I would appreciate any help

There is no endpoint of the form Get api/health that you can query to get a summary of health information. A C3 platform is a complex platform with a lot of moving parts.

What you can do is use:

  • Cluster.hosts() to get cluster machine information and status
  • Cassandra.status() cassandra nodes status and role
  • Cassandra.compactionStatus() to check the status of compaction jobs on cassandra
  • PostgreSQL.status() for postegresql

To understand the current load, you can use:

  • Cluster.actionDump() to list current actions been executed by the cluster machines
  • InvalidationQueue.countAll() to list the current number of entries on queue and their respective status (running, pending, failed)
  • SqlBatchQueueEntry.fetch() to look for pending entries in the BatchQueue or any other queue.
  • BatchQueue.errors() to look for the errors in the BatchQueue or any other queue.
  • InvalidationQueueError.fetch() for failed actions/entries.

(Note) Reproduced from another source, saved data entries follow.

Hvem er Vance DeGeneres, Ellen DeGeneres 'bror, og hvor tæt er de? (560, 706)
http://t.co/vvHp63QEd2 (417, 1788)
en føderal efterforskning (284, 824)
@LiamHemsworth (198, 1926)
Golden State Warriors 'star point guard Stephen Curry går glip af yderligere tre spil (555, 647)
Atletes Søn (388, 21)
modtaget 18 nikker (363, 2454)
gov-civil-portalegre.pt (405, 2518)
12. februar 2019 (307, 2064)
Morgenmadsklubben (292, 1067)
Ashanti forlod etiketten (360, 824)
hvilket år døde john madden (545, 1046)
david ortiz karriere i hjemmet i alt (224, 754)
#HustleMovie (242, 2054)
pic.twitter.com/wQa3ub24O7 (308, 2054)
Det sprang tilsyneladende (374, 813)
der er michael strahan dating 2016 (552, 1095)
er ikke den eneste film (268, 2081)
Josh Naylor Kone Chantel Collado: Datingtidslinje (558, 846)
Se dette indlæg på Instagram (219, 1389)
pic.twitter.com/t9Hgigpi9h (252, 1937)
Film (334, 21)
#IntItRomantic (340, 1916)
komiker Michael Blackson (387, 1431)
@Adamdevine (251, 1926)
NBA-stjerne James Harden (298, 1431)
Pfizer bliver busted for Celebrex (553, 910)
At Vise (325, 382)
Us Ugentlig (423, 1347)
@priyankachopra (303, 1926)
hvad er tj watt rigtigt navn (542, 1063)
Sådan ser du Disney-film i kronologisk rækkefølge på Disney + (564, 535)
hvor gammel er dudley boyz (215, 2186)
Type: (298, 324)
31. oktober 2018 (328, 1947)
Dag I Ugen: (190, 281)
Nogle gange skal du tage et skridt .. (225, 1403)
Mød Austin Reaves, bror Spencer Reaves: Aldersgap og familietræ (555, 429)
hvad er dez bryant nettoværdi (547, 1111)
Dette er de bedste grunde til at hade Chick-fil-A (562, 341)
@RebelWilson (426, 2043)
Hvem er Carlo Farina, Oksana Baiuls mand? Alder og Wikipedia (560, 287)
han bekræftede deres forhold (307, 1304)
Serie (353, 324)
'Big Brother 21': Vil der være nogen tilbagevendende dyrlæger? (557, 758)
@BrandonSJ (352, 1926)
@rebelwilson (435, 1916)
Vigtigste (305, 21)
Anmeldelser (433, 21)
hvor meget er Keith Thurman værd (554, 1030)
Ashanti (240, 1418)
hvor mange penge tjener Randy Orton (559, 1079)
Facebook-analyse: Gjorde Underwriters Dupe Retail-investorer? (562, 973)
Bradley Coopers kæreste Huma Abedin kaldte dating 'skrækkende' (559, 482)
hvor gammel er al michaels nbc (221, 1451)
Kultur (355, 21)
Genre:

For data integration, you can check the status of jobs with:

  • DataLoadUploadLog.fetch() for import job
  • DataLoadProcessLog.fetch() for the processing of the data been imported

You can also evaluate CloudWatch metrics on any AWS resource, e.g. the following snippet shows the steps to chart CPUUtilization from a given PG resource:

// find out all Postegres instances:
// get one PG instance
var r = AwsRds.make({resourceName: 'some-postgres-resource'})
// list the CloudWath metrics available for a given PG
// check documentation on evaluating CloudWatch metrics
c3ShowFunc(r, 'evalCloudWatchMetric')
// evaluate CPU utilization
var ts = r.evalCloudWatchMetric({start: '2018-04-15', end: '2018-04-17', interval: 'HOUR', metric: 'CPUUtilization', statistic: 'AVERAGE'})
// visualize the metric

In v7.8, listResources() returns the empty list. Could we get these information again?